▸ **Required work**: Please copy exactly the line containing "This screenshot has width=570, height=631." and every line after it, through the last line of the records below, leaving out all pictures.

▸ **Task input**:
══════
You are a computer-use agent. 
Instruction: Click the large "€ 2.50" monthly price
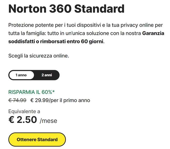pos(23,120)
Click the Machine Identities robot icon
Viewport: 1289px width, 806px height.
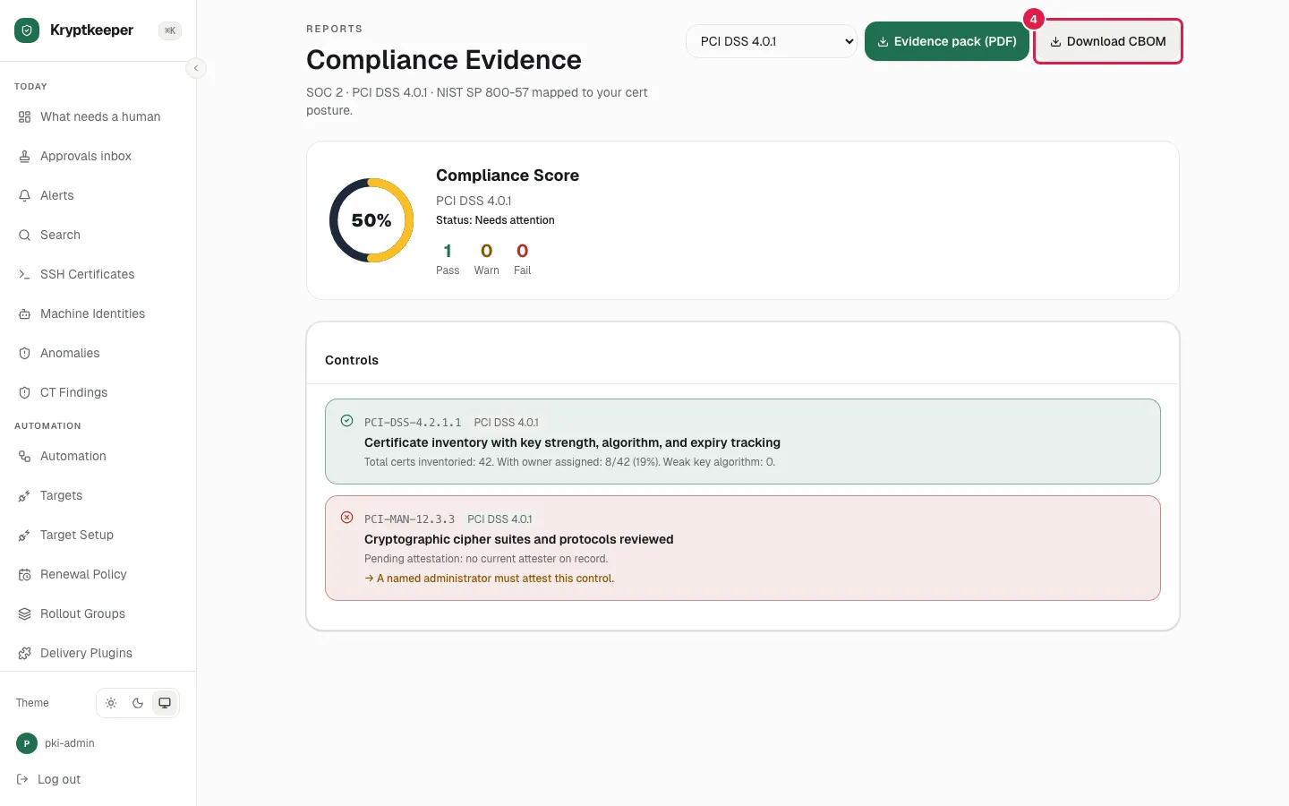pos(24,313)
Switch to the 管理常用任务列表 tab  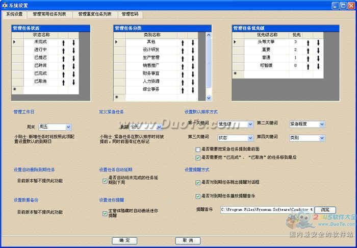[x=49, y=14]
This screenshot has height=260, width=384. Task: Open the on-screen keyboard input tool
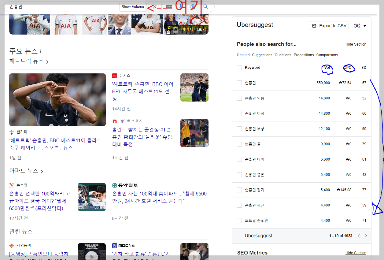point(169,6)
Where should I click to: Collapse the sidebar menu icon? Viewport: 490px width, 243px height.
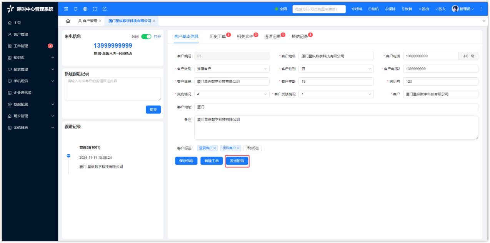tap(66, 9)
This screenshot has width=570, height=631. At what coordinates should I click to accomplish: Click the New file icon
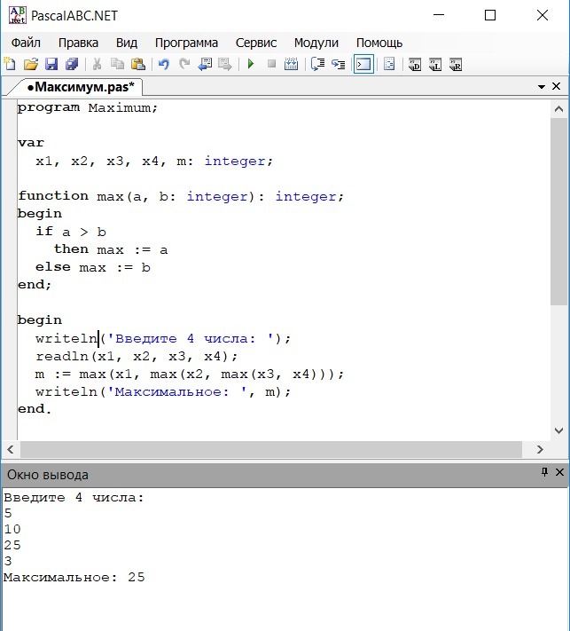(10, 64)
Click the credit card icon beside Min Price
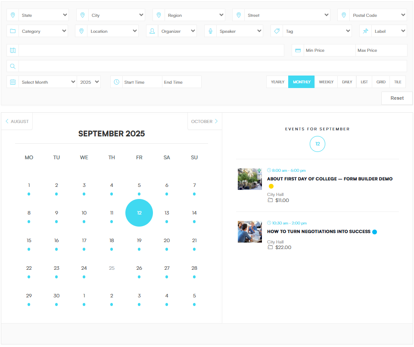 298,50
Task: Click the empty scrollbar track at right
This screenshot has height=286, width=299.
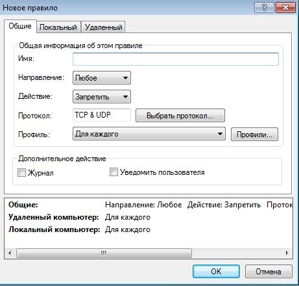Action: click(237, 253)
══════
▸ **Task answer**:
This screenshot has width=570, height=631. At what coordinates should I click to accomplish: Click the New file icon
(10, 64)
Click the credit card icon beside Min Price
 298,50
Task: Click the empty scrollbar track at right
This screenshot has height=286, width=299.
Action: click(237, 253)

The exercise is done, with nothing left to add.